McKelvey School of Engineering

Demystifying nano-neuro interactions

In a new NSF-funded study, Barani Raman and Srikanth Singamaneni aim to understand the fundamental mechanisms behind interactions between neurons and nanoparticles. (Image: McKelvey School of Engineering)

Nanomaterials already play a vital role in enhancing the performance of everyday products from electronics to cosmetics to food packaging. But, beyond their usefulness in making images sharper and products more stable, researchers in the McKelvey School of Engineering at Washington University in St. Louis have shown nanoparticles may also be an essential tool in advancing our understanding of the brain and opening new avenues for treating neurological disorders such as Parkinson’s disease and epilepsy.

Srikanth Singamaneni, the Lilyan & E. Lisle Hughes Professor in the Department of Mechanical Engineering & Materials Science, and Barani Raman, professor of biomedical engineering, received a three-year, $570,746 grant from the National Science Foundation to support their work to understand the fundamental mechanisms that underpin interactions between nerve cells, or neurons, and nanoparticles, which can be used to both sense and stimulate neurons.

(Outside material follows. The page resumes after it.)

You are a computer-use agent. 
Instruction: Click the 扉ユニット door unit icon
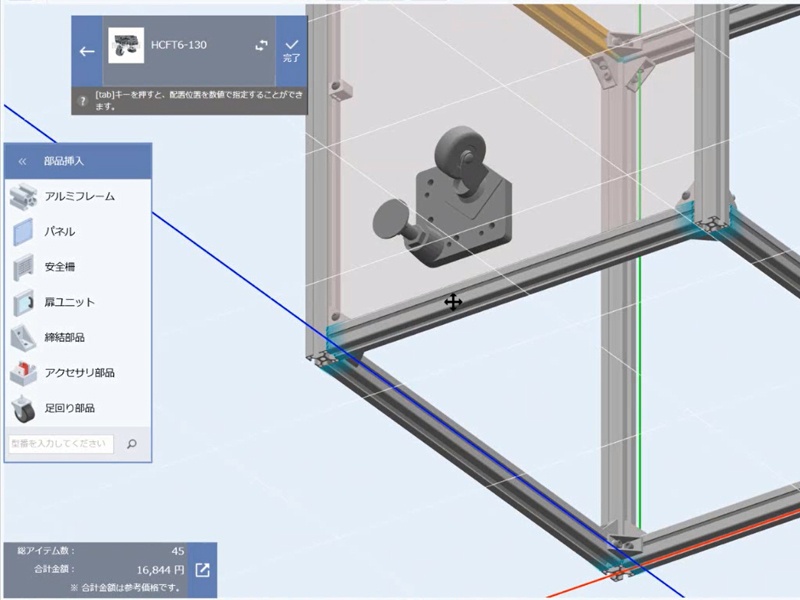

“There’s a lot of excitement about harnessing the functional properties of nanomaterials – whether that’s magnetic nanoparticles or particles that can absorb light and turn it into heat or many other functions,” Singamaneni said. “Functional nanomaterials could be used for nongenetic modulation of neural activity and for solving some of the biggest challenges associated with diagnosing and treating neurodegenerative diseases.


“Nanoparticles can serve as a valuable toolkit,” he added. “But for that to happen, the fundamental roadblock is we still don’t know how nanoparticles interact with neurons, the fundamental building blocks that form the brain and neural circuits.”